▶ **Aim of the exercise**
Transcribe exactly every line from the one with "is (951, 1713)." to the last line of the listing below, including both.
---
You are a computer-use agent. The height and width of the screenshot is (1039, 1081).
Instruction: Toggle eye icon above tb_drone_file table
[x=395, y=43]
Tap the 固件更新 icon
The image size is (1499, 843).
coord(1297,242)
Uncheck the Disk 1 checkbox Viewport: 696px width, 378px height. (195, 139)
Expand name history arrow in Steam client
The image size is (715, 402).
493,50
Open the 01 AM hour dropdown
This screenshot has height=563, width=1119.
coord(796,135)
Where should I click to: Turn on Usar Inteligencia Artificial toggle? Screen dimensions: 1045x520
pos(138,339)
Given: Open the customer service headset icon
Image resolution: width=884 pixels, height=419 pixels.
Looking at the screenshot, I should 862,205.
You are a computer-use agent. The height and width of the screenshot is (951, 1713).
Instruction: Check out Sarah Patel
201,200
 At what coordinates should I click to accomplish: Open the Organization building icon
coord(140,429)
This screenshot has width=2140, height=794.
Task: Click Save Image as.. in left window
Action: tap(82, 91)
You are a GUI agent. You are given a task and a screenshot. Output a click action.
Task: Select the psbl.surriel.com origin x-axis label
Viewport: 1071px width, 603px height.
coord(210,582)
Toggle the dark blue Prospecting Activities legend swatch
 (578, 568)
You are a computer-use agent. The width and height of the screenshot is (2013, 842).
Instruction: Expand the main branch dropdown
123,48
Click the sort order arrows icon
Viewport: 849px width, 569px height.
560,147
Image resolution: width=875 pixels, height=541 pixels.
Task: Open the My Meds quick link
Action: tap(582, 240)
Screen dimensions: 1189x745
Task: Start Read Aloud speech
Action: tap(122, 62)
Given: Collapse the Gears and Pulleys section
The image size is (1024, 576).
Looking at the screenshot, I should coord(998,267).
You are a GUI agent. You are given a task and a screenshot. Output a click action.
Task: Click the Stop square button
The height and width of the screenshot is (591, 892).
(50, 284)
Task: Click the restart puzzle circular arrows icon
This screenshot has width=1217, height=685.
---
▶ **Answer to this problem**
You are a computer-use agent. The height and width of the screenshot is (951, 1713).
Instruction: Check out Sarah Patel
201,200
 At what coordinates should I click to accomplish: Open the Organization building icon
coord(140,429)
This screenshot has width=2140, height=794.
Task: Click Save Image as.. in left window
Action: tap(82, 91)
You are a GUI agent. You are given a task and a screenshot. Output a click action.
Task: Select the psbl.surriel.com origin x-axis label
Viewport: 1071px width, 603px height.
coord(210,582)
Toggle the dark blue Prospecting Activities legend swatch
 (578, 568)
You are a computer-use agent. The width and height of the screenshot is (2013, 842).
Instruction: Expand the main branch dropdown
123,48
Click the sort order arrows icon
Viewport: 849px width, 569px height.
560,147
Image resolution: width=875 pixels, height=541 pixels.
Task: Open the My Meds quick link
Action: tap(582, 240)
Screen dimensions: 1189x745
Task: Start Read Aloud speech
Action: tap(122, 62)
Given: Collapse the Gears and Pulleys section
The image size is (1024, 576).
Looking at the screenshot, I should coord(998,267).
You are a GUI agent. You are given a task and a screenshot. Output a click action.
Task: Click the Stop square button
The height and width of the screenshot is (591, 892).
(50, 284)
Task: Click the restart puzzle circular arrows icon
This screenshot has width=1217, height=685.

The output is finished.